• **Work to be completed**
Repeat the rugby career passage from the words "In 2007, Mackintosh" through "returning to France.", swapping "Highlanders" for "Highlanders franchise".

• **Selected extract**
+-------+
In 2007, Mackintosh was called into the Highlanders squad, where he played in three matches, all of them off the bench. In 2008, Mackintosh played in eleven Highlanders matches. He also scored two tries and received two yellow cards. He remained with the Highlanders until 2013, captaining the team for the 2010 and 2011 seasons. He joined the for the 2014 Super Rugby season, with whom he played until 2015.

=== Top 14 ===
During the autumn 2015, Mackintosh joined the Top 14 side Montpellier. In 2016, Mackintosh returned to the Top 14 competition with Section Paloise.

===PRO Rugby===
In March 2016, Mackintosh joined the American newly formed PRO Rugby competition with the Ohio Aviators. He played in the competition's only season before returning to France.

==International career==
On Sunday, 26 October 2008, after a successful year with Southland making the semi-finals of the Air New Zealand Cup for the first time, he was named in the All Blacks squad to tour Europe in November of that year. He started in two matches for the All Blacks, the 32–6 victory in the test against Scotland and a full 80 minutes in the hard-fought 18–16 win against Munster. He did not appear again for the New Zealand team.

==Coaching career==
Mackintosh has served as an assistant coach for the Hurricanes since 2022, having previously spent two seasons as the forwards coach and scrum coach for Otago.
+-------+
• **Extracted material**
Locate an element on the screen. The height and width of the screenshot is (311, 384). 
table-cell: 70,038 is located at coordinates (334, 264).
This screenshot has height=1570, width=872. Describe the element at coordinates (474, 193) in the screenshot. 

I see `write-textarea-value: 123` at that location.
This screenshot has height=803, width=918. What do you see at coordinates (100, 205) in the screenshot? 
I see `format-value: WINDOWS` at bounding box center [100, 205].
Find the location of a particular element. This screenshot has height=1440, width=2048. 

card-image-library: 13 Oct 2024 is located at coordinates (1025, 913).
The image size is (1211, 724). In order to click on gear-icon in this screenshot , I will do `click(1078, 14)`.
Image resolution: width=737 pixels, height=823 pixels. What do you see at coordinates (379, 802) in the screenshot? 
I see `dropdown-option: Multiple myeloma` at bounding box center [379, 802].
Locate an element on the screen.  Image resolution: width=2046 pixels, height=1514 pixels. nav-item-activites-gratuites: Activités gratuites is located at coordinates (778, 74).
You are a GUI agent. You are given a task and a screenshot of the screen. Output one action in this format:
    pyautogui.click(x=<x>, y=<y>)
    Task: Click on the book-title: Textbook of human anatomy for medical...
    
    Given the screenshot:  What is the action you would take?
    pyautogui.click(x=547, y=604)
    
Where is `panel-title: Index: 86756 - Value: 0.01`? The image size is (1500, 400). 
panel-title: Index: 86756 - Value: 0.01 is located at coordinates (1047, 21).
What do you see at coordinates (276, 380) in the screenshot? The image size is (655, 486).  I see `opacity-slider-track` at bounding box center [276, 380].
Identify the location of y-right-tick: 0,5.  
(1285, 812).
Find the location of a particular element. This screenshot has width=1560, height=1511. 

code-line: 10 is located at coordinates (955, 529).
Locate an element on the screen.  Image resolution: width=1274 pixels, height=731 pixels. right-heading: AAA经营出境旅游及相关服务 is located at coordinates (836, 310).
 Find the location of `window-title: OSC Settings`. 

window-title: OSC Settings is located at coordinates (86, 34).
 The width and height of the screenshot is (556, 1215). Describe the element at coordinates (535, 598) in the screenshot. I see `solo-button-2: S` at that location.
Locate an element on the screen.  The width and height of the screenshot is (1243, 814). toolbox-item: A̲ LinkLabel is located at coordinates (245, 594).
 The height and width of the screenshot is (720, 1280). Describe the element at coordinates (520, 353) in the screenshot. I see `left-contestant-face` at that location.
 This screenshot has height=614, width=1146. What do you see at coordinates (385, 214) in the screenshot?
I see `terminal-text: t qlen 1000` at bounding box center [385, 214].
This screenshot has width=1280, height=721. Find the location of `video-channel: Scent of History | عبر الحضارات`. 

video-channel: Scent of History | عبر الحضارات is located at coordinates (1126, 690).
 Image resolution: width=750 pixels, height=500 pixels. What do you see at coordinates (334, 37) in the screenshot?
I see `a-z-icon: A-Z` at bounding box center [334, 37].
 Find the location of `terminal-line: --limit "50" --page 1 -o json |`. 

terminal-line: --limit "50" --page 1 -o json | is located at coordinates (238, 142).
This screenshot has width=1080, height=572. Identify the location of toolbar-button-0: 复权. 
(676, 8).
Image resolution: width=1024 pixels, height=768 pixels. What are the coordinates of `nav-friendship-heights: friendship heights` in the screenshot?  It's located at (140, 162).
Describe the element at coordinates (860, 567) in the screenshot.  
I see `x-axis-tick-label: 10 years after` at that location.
+-------+
• **Output of the exercise**
In 2007, Mackintosh was called into the Highlanders franchise squad, where he played in three matches, all of them off the bench. In 2008, Mackintosh played in eleven Highlanders franchise matches. He also scored two tries and received two yellow cards. He remained with the Highlanders franchise until 2013, captaining the team for the 2010 and 2011 seasons. He joined the for the 2014 Super Rugby season, with whom he played until 2015.

=== Top 14 ===
During the autumn 2015, Mackintosh joined the Top 14 side Montpellier. In 2016, Mackintosh returned to the Top 14 competition with Section Paloise.

===PRO Rugby===
In March 2016, Mackintosh joined the American newly formed PRO Rugby competition with the Ohio Aviators. He played in the competition's only season before returning to France.